# Raccoon Dogs (Tanuki)



## HAWKER13 (May 12, 2011)

Unrelated Male and Female Raccoon Dogs, 5 months and 4 1\2 months old, were to be used in animal experience business but feel they are unsuitable some days they are friendly others not, Asking for £250 or maybe swap depending what is on offer.


----------



## aardvark28 (Oct 10, 2013)

Hi, as a heads-up the Raccoon Dog is on the second list of proposed species to be banned under the EU's Directive on Invasive Species. The vote on this second list (following the 37 species of plants and animals already banned) will take place before Christmas. The UK Government has still committed to accepting all lists that are voted to up until the date of final Brexit. The Raccoon Dog is not seen as a marginal case and will almost certainly be accepted for a ban.
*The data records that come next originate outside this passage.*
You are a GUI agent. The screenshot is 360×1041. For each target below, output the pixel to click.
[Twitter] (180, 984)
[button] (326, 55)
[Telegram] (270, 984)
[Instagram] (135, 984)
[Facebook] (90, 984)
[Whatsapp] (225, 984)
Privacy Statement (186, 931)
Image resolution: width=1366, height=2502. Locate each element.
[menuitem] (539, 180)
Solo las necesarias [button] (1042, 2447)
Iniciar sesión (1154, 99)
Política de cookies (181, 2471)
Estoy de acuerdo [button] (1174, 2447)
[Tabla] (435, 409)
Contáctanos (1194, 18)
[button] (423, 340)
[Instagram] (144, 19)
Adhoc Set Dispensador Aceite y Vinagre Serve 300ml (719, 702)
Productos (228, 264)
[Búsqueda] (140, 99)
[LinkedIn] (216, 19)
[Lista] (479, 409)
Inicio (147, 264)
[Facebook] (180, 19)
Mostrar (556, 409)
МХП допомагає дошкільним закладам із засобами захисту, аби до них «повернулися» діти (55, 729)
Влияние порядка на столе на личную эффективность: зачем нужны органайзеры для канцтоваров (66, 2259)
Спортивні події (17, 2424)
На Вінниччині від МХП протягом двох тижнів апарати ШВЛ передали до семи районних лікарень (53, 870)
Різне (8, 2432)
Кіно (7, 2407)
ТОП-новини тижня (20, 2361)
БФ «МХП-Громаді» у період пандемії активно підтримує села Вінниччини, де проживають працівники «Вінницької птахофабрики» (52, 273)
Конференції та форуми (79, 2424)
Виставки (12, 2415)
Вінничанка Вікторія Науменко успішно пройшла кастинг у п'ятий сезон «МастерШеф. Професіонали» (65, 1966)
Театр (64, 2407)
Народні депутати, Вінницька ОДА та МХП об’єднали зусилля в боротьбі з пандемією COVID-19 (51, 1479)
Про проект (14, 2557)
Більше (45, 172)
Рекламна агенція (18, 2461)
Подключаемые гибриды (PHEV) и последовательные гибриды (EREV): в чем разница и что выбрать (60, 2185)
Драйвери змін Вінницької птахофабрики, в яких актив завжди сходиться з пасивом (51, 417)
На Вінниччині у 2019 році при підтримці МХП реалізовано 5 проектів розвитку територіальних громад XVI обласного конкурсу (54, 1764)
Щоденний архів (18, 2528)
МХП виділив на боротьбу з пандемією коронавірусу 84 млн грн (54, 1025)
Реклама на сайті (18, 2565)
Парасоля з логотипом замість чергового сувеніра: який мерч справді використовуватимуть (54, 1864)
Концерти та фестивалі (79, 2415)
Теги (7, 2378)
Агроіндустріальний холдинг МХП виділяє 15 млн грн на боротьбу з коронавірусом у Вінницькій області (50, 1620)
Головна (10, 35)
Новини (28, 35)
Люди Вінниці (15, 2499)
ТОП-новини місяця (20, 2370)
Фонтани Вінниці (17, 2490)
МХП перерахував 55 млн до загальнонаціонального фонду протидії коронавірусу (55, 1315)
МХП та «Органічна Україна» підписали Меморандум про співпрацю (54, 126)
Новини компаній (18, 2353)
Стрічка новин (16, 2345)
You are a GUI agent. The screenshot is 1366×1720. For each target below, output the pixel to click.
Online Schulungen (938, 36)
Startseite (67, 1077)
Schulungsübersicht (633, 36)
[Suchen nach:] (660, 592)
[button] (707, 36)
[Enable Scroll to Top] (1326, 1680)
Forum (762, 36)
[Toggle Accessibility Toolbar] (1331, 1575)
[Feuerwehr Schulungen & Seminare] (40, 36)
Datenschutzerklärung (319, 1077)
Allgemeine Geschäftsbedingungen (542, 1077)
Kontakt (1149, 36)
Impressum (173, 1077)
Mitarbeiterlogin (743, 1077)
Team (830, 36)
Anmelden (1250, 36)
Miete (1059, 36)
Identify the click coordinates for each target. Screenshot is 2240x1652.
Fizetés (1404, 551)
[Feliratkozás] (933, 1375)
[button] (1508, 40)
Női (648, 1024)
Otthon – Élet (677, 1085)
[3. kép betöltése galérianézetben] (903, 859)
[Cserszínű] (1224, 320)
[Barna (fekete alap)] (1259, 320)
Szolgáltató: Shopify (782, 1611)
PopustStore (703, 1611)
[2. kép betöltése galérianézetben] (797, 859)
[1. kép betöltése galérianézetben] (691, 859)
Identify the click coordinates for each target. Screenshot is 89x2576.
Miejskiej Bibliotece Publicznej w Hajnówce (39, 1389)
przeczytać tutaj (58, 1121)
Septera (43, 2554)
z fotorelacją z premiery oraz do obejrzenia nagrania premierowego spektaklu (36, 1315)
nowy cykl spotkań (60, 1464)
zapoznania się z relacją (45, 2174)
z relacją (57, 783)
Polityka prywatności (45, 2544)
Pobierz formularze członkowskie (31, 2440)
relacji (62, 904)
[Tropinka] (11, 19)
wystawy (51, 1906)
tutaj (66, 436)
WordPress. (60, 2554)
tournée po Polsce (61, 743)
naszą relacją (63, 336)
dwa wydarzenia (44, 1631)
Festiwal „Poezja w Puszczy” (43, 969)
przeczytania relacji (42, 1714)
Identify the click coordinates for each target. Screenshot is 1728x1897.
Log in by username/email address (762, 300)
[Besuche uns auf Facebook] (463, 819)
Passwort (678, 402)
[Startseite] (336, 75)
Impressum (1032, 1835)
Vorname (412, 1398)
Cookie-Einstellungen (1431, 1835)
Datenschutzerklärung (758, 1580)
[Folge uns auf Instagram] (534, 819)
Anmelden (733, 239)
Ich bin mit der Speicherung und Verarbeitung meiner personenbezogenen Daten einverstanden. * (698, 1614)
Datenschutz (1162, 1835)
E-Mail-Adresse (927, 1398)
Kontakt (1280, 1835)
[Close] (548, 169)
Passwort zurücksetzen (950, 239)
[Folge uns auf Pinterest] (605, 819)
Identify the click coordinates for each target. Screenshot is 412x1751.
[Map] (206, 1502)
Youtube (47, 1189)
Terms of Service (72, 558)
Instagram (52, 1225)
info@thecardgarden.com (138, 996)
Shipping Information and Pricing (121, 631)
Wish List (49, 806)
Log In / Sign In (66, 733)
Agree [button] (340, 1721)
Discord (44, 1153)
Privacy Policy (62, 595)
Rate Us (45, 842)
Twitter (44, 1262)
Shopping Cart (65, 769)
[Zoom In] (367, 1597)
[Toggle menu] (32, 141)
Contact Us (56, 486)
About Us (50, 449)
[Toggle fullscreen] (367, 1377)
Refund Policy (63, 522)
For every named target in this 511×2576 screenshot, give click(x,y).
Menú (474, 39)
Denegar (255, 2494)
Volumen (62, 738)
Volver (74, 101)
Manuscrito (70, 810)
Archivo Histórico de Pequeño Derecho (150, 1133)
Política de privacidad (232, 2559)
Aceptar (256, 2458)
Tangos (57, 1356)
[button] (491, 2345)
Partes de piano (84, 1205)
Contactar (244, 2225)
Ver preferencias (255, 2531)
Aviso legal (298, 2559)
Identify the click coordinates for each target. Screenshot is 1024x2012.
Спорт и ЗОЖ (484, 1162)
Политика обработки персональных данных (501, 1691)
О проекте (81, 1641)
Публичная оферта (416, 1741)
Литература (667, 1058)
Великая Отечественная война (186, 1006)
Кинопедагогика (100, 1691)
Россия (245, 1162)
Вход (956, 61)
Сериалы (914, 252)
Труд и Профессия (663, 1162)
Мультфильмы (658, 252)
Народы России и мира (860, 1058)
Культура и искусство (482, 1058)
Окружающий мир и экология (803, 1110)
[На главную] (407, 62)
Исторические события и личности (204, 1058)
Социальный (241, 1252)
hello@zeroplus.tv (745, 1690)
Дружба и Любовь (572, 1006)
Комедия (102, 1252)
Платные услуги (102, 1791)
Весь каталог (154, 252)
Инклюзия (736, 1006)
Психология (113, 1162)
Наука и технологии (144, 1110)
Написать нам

Thus anyone wanting this species would need to secure before the first half of 2017 when the second list is likely to pass into law - after which - as for Raccoons, Siberian Chipmunks, etc. currently - the breeding, sale and exchange of Raccoon Dogs will become illegal.


----------



## HAWKER13 (May 12, 2011)

Thanks for the info, Only have the Female available now £100. will need work to tame. may exchange depending whats on offer.


----------